Autonomia, conectividade e eletricidade

Uma década exata. Foi este o tempo que durou a última crise da indústria brasileira antes desta atual que estamos vivendo. Em 1997, os licenciamentos somaram 1.943.458. Após consecutivas quedas nos anos seguintes, o número só viria a ser superado em 2007, com o emplacamento de 2.462.728 veículos.

O boom de 1997 atraiu novas montadoras, classificadas na época como “newcomers”, como a Peugeot e a Citroen, o que elevaria a capacidade instalada nacional na época para algo em torno dos 3 milhões de veículos. Mas, com o ressurgimento da inflação na crise do governo FHC e a eleição de Lula, o mercado cairia em 1999 para 1.256.952 veículos –  próximo do patamar do início da década de 1990.
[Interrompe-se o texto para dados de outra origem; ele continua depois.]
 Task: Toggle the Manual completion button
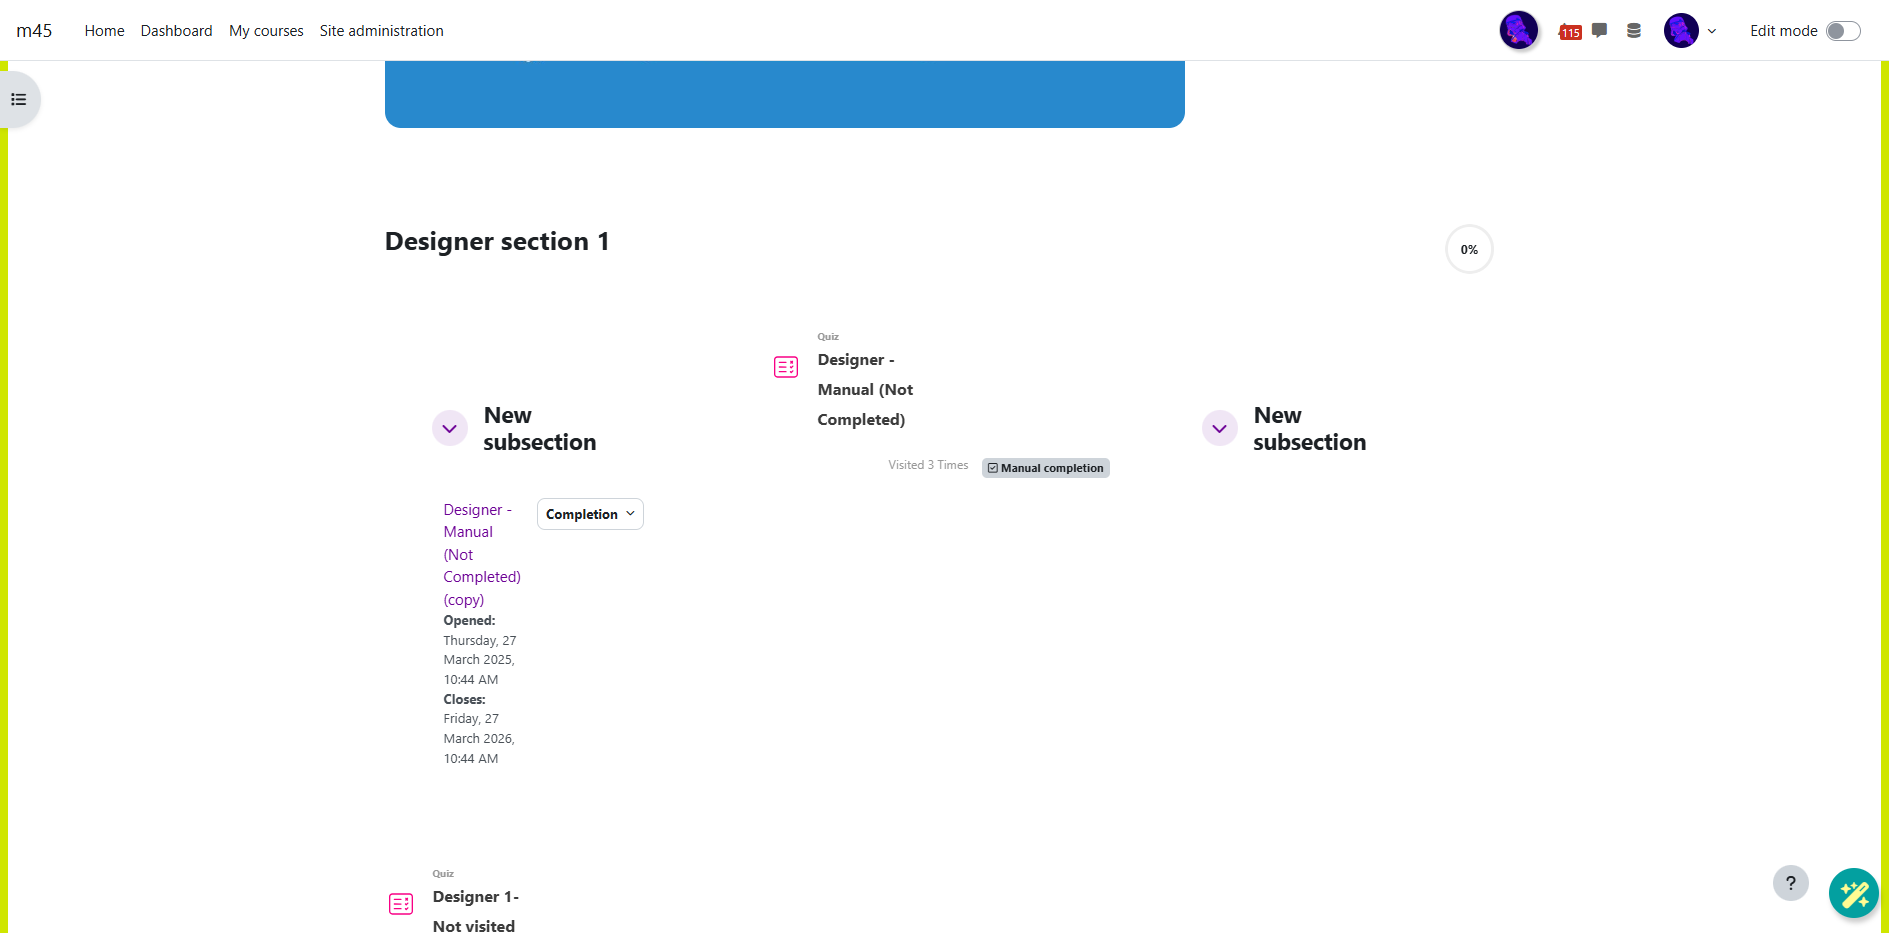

Se tomarmos como base àquela última crise, ainda estamos longe de superar a atual turbulência da indústria automobilística no mercado interno. Nosso último pico de vendas aconteceu em 2012, com o emplacamento de 3.802.171 veículos. De lá para cá, as vendas caíram até a 2.052.321 licenciamentos no ano passado – o maior tombo da história do setor no País.

A previsão da Associação Nacional dos Fabricantes de Veículos Automotores (Anfavea) é que o mercado interno cresça 4% esta ano ante a 2016, se nada mais atrapalhar a retomada de confiança do consumidor.

Nesta atual crise econômica e política, saíram do mercado quase 2 milhões de consumidores – quase 50% em relação a 2012. Na crise de 1997, o tombo foi menor – oscilou em torno dos 35%. O perfil do consumidor que entrou e saiu do mercado naquela época é semelhante ao que foi “expulso” agora:  são integrantes dos segmentos C e D, que o governo de Lula chamou de nova classe média. Provavelmente, essas mesas pessoas atualmente engrossam as estatísticas oficias de 13,5 milhões de desempregados.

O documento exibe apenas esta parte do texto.